▸ **TASK DIRECTIONS**:
Only one stretch of the data below is needed. Output the lines from the one with "The height and width of the screenshot is (100, 173)." up to and including the one with "Click the Brazilian", exactly as they stand.

▸ **EXCERPTED RECORDS**:
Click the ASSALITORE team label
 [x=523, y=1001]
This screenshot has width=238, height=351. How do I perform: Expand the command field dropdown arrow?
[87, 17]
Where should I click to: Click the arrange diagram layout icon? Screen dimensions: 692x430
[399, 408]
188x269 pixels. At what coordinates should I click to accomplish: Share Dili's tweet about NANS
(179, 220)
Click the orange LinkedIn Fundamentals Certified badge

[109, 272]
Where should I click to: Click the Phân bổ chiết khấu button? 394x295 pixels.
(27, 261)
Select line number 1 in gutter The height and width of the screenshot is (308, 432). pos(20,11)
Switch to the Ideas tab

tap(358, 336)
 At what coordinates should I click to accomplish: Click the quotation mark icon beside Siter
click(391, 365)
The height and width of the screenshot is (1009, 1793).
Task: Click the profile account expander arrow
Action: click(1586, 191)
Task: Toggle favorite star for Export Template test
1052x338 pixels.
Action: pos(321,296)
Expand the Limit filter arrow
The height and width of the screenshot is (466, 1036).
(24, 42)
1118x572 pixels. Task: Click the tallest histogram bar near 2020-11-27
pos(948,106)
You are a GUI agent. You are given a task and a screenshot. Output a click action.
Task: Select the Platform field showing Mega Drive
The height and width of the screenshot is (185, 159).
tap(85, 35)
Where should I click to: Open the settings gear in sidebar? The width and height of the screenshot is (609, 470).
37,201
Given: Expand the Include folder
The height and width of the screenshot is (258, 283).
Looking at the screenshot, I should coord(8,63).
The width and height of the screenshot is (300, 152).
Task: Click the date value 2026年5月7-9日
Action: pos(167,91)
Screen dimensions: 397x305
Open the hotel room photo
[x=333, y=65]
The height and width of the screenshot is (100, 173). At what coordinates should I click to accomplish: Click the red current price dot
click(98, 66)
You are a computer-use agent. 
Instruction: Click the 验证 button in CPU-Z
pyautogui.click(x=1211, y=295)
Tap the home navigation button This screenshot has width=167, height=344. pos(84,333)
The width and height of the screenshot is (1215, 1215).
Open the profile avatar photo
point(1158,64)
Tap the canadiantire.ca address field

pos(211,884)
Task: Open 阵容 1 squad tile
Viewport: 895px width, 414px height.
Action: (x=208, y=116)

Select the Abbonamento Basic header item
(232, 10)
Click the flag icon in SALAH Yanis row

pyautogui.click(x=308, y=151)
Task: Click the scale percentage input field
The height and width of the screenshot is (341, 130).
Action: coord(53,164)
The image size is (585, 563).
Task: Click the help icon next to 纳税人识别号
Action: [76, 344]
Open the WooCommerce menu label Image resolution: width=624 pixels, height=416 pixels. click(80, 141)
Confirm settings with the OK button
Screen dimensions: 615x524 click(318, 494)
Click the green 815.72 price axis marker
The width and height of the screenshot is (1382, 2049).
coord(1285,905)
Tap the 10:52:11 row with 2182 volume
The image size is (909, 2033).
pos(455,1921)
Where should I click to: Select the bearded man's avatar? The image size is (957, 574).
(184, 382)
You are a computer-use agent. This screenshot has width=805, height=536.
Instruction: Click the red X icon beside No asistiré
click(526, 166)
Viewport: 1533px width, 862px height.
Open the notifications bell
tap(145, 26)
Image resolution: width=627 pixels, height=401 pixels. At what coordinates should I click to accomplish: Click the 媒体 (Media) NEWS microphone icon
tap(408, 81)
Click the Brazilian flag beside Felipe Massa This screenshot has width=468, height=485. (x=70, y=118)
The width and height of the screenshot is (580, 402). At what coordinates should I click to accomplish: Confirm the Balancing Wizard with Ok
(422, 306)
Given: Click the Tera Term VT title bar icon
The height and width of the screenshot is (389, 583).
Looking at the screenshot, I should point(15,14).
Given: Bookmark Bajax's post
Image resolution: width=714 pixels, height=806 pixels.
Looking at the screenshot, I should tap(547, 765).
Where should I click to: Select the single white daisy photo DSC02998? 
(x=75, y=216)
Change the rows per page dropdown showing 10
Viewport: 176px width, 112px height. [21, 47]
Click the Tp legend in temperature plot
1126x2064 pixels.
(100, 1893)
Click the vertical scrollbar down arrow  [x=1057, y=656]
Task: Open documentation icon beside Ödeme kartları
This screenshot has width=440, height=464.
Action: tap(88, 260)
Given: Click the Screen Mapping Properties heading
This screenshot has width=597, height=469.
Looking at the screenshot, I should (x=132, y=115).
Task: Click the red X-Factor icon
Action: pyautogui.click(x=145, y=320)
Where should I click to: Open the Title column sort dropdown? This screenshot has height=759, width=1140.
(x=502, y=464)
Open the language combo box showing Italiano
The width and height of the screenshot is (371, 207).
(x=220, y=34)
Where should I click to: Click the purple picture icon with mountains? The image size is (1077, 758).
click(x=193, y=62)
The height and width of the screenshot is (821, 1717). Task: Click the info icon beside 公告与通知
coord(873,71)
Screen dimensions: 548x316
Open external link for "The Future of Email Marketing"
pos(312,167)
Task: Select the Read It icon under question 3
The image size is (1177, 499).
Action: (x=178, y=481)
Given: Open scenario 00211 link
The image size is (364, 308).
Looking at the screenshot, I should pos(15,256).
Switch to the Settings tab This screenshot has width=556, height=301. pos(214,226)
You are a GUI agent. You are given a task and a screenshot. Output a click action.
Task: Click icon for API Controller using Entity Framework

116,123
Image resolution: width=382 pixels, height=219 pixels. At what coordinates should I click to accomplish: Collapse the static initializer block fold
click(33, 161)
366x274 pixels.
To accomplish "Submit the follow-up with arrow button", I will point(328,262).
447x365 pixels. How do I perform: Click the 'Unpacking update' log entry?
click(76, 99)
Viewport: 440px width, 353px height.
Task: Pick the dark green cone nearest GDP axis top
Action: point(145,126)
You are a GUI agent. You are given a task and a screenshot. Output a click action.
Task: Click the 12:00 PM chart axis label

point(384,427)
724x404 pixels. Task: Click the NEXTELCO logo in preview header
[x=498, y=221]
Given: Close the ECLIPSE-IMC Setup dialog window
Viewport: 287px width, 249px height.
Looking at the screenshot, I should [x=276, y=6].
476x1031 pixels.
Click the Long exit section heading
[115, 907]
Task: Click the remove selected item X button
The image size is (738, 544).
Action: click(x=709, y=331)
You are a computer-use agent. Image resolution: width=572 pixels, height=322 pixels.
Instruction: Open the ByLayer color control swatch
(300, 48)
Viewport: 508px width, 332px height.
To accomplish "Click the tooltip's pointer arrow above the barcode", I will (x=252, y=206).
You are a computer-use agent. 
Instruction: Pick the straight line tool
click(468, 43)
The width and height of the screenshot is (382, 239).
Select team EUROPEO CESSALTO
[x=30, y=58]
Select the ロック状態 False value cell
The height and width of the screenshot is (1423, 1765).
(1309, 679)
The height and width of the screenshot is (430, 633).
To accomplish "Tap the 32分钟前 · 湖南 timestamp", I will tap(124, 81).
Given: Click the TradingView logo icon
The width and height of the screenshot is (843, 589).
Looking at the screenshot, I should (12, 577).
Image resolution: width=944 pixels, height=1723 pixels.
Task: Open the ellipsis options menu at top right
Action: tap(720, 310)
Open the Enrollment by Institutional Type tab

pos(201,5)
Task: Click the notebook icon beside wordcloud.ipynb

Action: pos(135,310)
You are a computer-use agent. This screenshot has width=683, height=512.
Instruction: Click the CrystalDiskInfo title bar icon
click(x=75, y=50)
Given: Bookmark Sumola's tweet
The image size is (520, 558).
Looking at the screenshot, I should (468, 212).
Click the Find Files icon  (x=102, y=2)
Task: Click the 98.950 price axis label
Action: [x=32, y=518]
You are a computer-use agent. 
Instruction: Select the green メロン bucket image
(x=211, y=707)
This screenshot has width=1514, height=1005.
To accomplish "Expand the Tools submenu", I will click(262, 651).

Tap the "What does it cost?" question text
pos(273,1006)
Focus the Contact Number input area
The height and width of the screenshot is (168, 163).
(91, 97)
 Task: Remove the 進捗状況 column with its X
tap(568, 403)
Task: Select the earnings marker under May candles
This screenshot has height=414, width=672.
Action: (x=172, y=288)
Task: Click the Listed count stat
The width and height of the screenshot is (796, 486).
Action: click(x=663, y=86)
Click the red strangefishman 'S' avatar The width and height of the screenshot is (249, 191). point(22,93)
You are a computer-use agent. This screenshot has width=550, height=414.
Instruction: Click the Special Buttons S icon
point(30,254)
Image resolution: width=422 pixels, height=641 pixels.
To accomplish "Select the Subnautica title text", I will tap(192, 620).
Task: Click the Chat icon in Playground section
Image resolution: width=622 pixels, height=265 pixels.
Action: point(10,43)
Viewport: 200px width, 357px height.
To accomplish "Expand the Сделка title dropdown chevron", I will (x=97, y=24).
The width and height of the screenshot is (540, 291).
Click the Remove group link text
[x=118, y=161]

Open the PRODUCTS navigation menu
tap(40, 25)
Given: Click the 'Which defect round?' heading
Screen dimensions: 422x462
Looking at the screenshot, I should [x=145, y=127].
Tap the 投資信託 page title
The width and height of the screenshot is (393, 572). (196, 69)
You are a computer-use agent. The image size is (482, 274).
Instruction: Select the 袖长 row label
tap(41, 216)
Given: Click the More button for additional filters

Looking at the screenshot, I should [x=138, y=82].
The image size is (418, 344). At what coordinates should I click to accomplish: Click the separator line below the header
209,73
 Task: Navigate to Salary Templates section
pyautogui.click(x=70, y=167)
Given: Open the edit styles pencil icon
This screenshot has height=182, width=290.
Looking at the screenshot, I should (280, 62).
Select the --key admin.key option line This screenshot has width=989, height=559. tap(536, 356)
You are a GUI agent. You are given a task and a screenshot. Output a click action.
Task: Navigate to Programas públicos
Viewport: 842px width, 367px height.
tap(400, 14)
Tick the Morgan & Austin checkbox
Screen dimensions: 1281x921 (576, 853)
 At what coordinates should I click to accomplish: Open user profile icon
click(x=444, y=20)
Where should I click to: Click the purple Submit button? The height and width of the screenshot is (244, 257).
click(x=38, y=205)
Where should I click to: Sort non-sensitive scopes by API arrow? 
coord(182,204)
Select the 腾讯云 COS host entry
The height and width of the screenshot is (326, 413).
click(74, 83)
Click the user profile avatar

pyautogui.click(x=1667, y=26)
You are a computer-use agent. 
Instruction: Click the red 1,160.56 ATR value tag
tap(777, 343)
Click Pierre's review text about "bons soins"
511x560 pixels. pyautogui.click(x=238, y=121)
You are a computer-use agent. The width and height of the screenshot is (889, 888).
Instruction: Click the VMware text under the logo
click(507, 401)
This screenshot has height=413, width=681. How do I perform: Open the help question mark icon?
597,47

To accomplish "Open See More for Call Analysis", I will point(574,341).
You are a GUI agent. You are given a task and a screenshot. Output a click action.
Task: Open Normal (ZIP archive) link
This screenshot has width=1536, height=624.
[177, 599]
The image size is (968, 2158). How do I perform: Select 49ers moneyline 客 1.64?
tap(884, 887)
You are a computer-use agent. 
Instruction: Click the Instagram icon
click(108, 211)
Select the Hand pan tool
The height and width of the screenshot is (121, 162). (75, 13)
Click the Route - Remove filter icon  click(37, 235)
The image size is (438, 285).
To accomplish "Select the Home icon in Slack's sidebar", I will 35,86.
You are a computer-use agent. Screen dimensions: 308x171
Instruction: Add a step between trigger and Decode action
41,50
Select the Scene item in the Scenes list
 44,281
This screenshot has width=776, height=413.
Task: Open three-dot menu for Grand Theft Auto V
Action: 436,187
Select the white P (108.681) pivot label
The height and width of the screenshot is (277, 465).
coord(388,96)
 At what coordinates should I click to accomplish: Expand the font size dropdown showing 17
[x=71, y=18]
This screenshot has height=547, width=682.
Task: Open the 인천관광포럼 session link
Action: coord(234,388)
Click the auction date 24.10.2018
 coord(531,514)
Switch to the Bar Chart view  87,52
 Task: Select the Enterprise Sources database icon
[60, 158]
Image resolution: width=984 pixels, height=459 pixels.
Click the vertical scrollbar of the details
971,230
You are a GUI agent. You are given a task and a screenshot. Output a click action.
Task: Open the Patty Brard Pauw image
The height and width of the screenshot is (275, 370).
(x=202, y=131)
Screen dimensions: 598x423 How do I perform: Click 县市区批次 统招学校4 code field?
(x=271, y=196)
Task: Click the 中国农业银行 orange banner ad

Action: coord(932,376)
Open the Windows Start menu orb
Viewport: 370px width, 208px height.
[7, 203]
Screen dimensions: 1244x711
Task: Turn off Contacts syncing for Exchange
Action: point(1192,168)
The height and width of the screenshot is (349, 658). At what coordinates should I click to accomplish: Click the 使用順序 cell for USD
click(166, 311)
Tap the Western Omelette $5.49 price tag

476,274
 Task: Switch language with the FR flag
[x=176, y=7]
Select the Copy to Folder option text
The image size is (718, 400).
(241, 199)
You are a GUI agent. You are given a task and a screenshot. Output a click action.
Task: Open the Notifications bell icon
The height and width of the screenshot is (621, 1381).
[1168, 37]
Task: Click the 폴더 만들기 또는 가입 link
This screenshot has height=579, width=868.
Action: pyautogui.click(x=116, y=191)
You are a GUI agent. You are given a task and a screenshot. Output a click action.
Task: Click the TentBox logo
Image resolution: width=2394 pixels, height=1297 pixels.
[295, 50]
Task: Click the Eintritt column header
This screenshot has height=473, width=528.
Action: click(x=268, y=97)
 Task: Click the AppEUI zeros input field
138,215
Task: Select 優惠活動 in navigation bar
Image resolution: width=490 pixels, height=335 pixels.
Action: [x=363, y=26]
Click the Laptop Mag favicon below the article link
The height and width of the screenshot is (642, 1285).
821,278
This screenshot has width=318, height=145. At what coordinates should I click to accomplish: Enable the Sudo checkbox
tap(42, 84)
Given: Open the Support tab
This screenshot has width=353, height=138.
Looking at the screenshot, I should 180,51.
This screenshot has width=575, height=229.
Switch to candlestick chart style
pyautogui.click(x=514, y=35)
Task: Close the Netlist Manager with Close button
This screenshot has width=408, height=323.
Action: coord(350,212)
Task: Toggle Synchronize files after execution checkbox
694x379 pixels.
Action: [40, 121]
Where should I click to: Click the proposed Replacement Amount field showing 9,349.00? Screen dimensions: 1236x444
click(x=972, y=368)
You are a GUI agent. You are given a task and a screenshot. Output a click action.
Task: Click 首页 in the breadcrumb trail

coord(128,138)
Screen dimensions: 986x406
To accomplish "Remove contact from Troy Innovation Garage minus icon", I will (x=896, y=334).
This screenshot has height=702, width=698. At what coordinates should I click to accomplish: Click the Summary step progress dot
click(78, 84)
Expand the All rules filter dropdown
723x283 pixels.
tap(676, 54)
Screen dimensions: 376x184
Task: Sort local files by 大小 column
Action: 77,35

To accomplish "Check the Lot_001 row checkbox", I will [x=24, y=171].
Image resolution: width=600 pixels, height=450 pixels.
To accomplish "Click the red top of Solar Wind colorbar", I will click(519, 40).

▸ **WRITTEN SOLUTION**:
The height and width of the screenshot is (100, 173). At what coordinates should I click to accomplish: Click the red current price dot
click(98, 66)
You are a computer-use agent. 
Instruction: Click the 验证 button in CPU-Z
pyautogui.click(x=1211, y=295)
Tap the home navigation button This screenshot has width=167, height=344. pos(84,333)
The width and height of the screenshot is (1215, 1215).
Open the profile avatar photo
point(1158,64)
Tap the canadiantire.ca address field

pos(211,884)
Task: Open 阵容 1 squad tile
Viewport: 895px width, 414px height.
Action: (x=208, y=116)

Select the Abbonamento Basic header item
(232, 10)
Click the flag icon in SALAH Yanis row

pyautogui.click(x=308, y=151)
Task: Click the scale percentage input field
The height and width of the screenshot is (341, 130).
Action: coord(53,164)
The image size is (585, 563).
Task: Click the help icon next to 纳税人识别号
Action: [76, 344]
Open the WooCommerce menu label Image resolution: width=624 pixels, height=416 pixels. click(80, 141)
Confirm settings with the OK button
Screen dimensions: 615x524 click(318, 494)
Click the green 815.72 price axis marker
The width and height of the screenshot is (1382, 2049).
coord(1285,905)
Tap the 10:52:11 row with 2182 volume
The image size is (909, 2033).
pos(455,1921)
Where should I click to: Select the bearded man's avatar? The image size is (957, 574).
(184, 382)
You are a computer-use agent. This screenshot has width=805, height=536.
Instruction: Click the red X icon beside No asistiré
click(526, 166)
Viewport: 1533px width, 862px height.
Open the notifications bell
tap(145, 26)
Image resolution: width=627 pixels, height=401 pixels. At what coordinates should I click to accomplish: Click the 媒体 (Media) NEWS microphone icon
tap(408, 81)
Click the Brazilian flag beside Felipe Massa This screenshot has width=468, height=485. (x=70, y=118)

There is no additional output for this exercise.